Farrow mentioned that one of the biggest barriers she experienced with checking on her colleagues is their initial resistance to talking about their mental state. She said the new initiative’s goal is not to chase, but to have the help needed readily available for them. Her method revolves around “persistence without aggression.” Farrow said one of these coping resources is an activity similar to an Easter egg hunt within the department to get their minds off difficult calls.

“We have these two little Simpsons figurines that we hide all over the room. Each platoon hides them, and the other platoon finds them so they can hide them again. We send out little riddles about the Simpson figurines. That just keeps us not focused on the calls and the crises going on.”

The mental health initiative focuses on major mental health themes among first responders, such as PTSD, suicide, and operational stress injuries. Those themes share common elements, but Steve Higgins, assistant coordinator of the department, said there is a ‘significant’ disconnect between views on operational stress and mental health diagnoses. Higgins said there is confusion within his department between regular mental health issues, such as financial and marital challenges, and more serious diagnoses, such as PTSD and depression.

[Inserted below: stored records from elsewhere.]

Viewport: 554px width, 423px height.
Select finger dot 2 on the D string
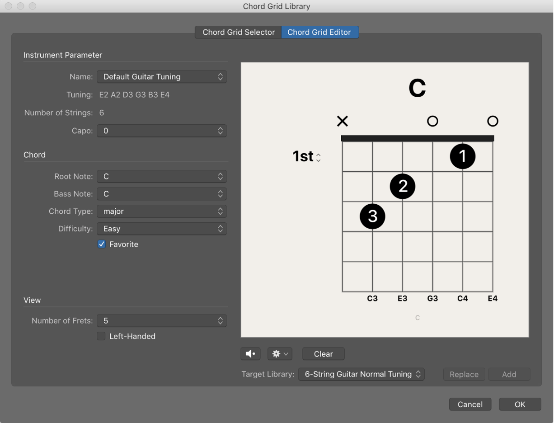tap(402, 186)
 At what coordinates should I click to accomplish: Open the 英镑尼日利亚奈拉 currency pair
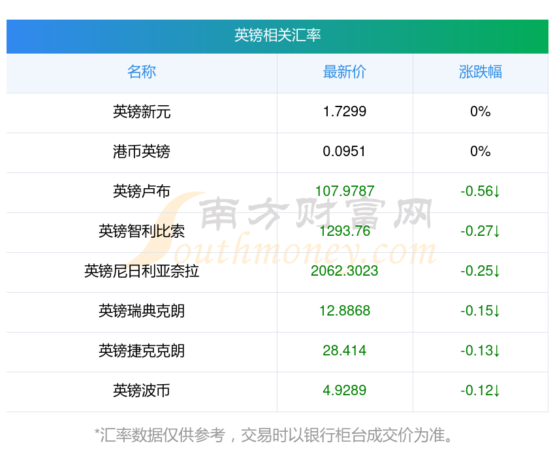(x=142, y=271)

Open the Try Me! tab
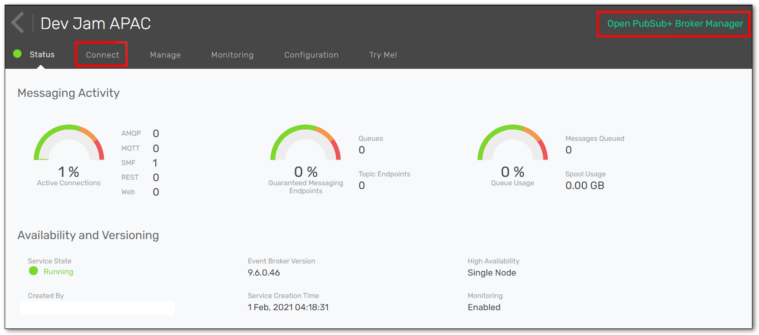[383, 55]
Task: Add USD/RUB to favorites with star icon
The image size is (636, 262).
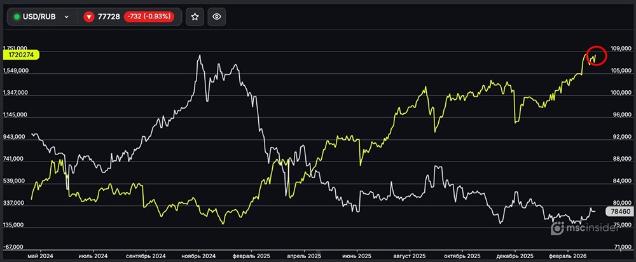Action: click(x=195, y=17)
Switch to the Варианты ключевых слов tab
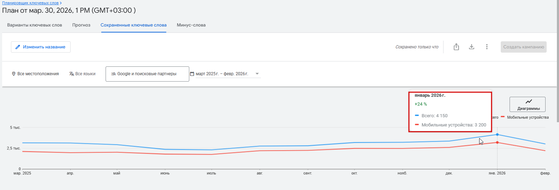The image size is (559, 190). coord(35,25)
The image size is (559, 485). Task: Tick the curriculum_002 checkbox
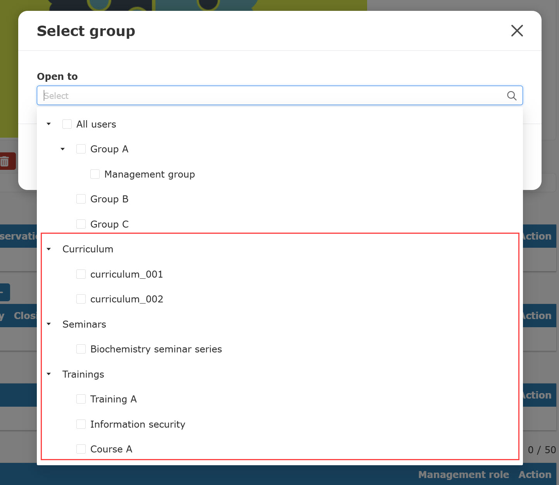(x=81, y=299)
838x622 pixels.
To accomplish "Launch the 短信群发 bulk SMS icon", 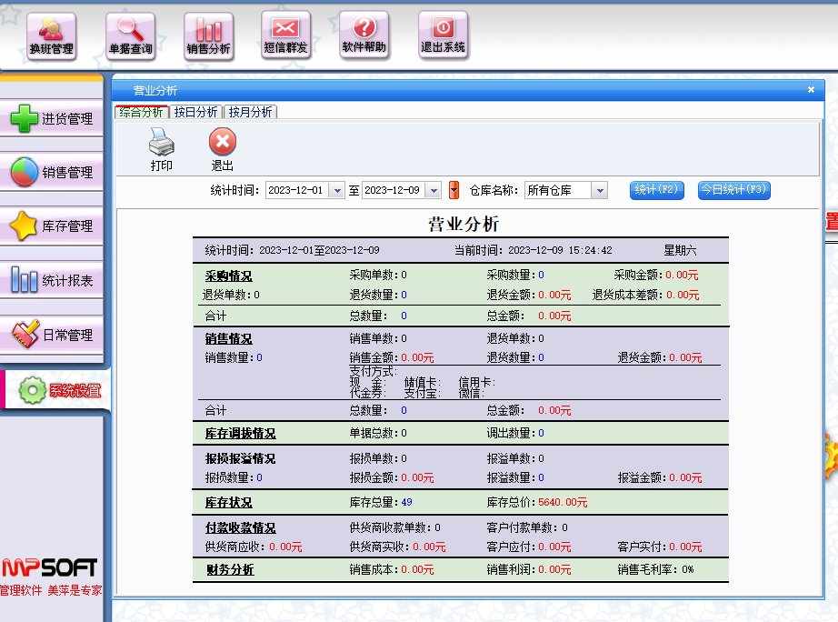I will click(286, 37).
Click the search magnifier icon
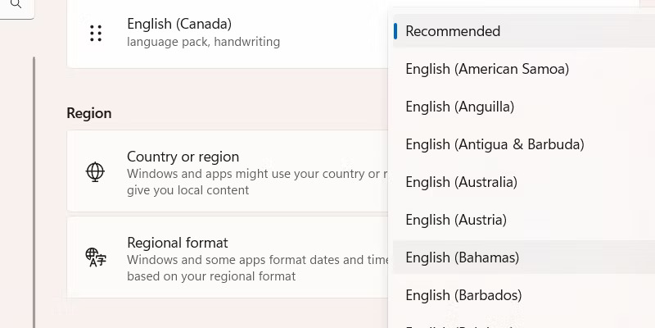The height and width of the screenshot is (328, 655). tap(15, 5)
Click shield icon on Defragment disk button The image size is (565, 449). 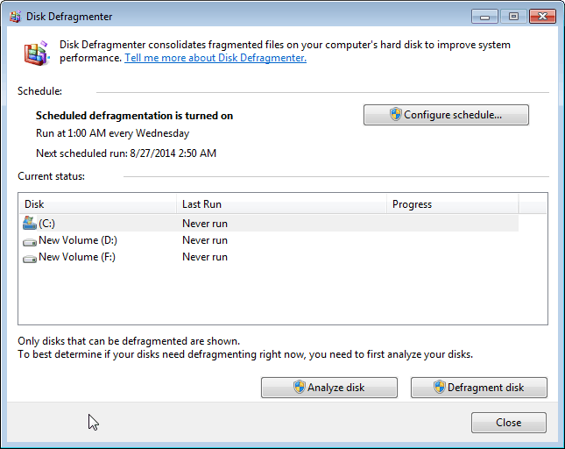[439, 388]
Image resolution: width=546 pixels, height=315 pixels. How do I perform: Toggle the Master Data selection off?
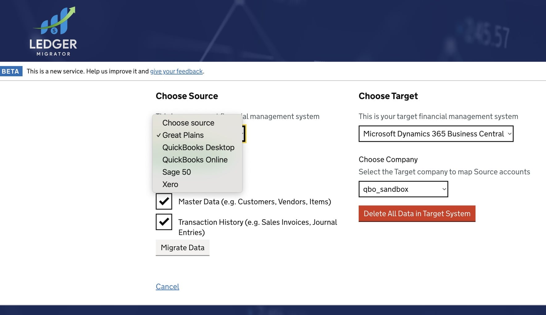click(x=164, y=201)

“I’ve had some conversations with our members who think that anybody who is off on stress has PTSD. We’re trying to educate our members, some key leaders, captains, and platoon chiefs that not every mental health issue is PTSD.”

While PTSD and suicide are major concerns targeted by the initiative, Higgins said he would like to have a focus on a broader range of mental health topics, such as substance abuse. He recounts a ‘great idea’ during a team meeting that can appeal more to the department’s individual needs.

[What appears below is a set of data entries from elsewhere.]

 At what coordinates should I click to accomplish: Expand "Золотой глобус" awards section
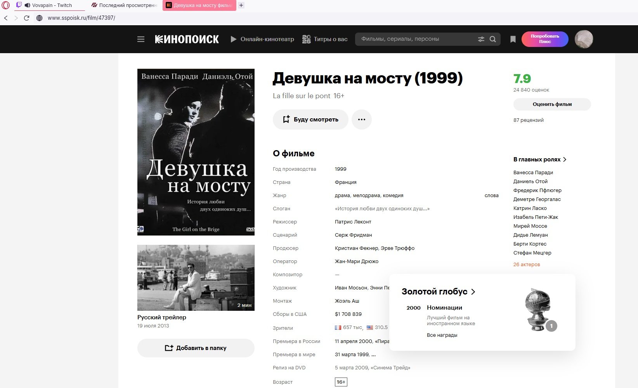tap(438, 292)
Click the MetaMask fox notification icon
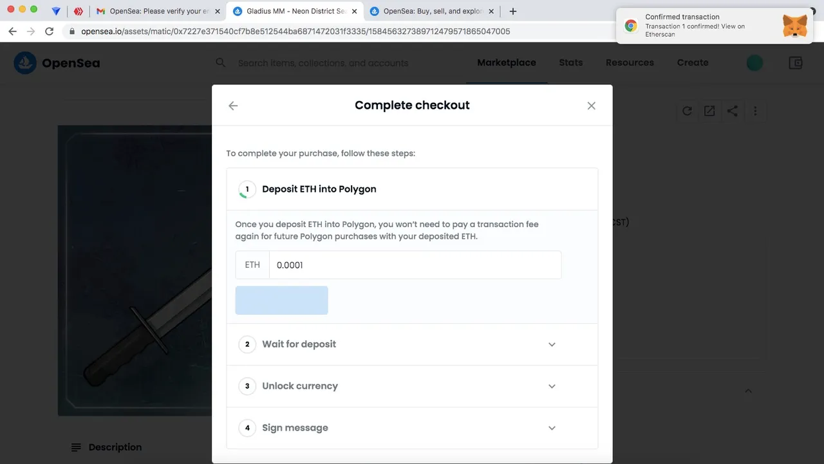The image size is (824, 464). click(795, 27)
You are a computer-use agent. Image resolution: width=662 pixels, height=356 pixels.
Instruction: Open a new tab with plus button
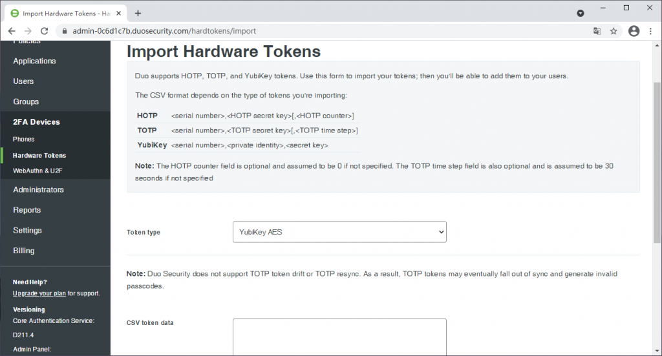138,13
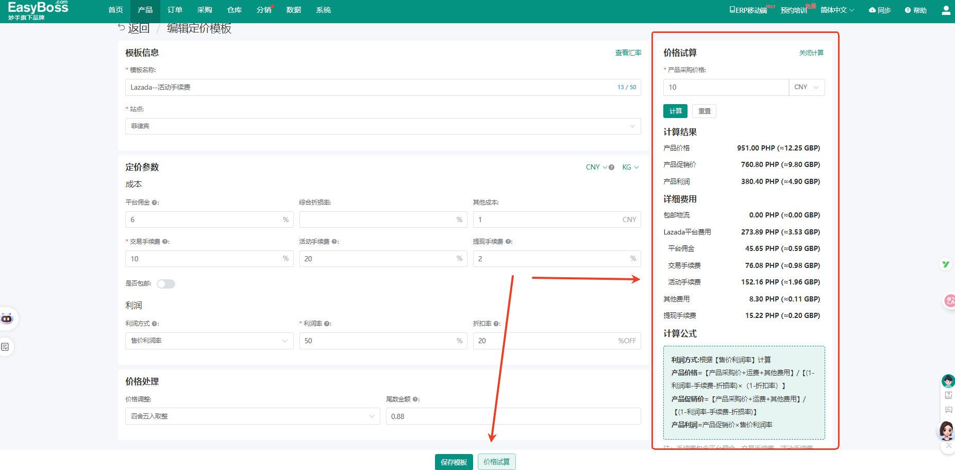
Task: Click the help icon beside 活动手续费
Action: point(334,242)
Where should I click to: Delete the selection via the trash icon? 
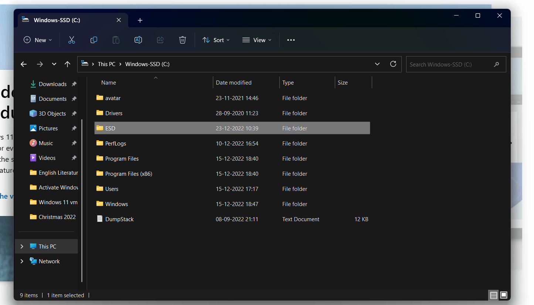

“In our last meeting, one of our team members came up with a great idea of having an anonymous email thread where people can send topics or issues that they want to learn about, and then we can work that into our education.” 

While some department members are experienced in providing professional mental health assistance, others with less experience in that field have something of different value to offer: leadership and support. As the president of Barrie Professional Firefighters Association, which represents 175 members, Kevin White’s role is to support and promote the cause, but he said there is much more to his role.

“As the president, I offer time, which is my support. There are administrative people that are running the team and making sure that we have our meetings and our training sessions. I just want to make sure that, emotionally, I’m here for our members not only as their president, but as their peer support assistant and friend to help them with that.”

White said he hopes the program will eventually be expanded to other departments across Ontario.

“If I can promote it on behalf of the Ontario Professional Firefighters Association side, and our fire managers promoted it on behalf of the Ontario Fire Chiefs Association side, we’ll be able to find a program that will work not only in Barrie, but across the province.”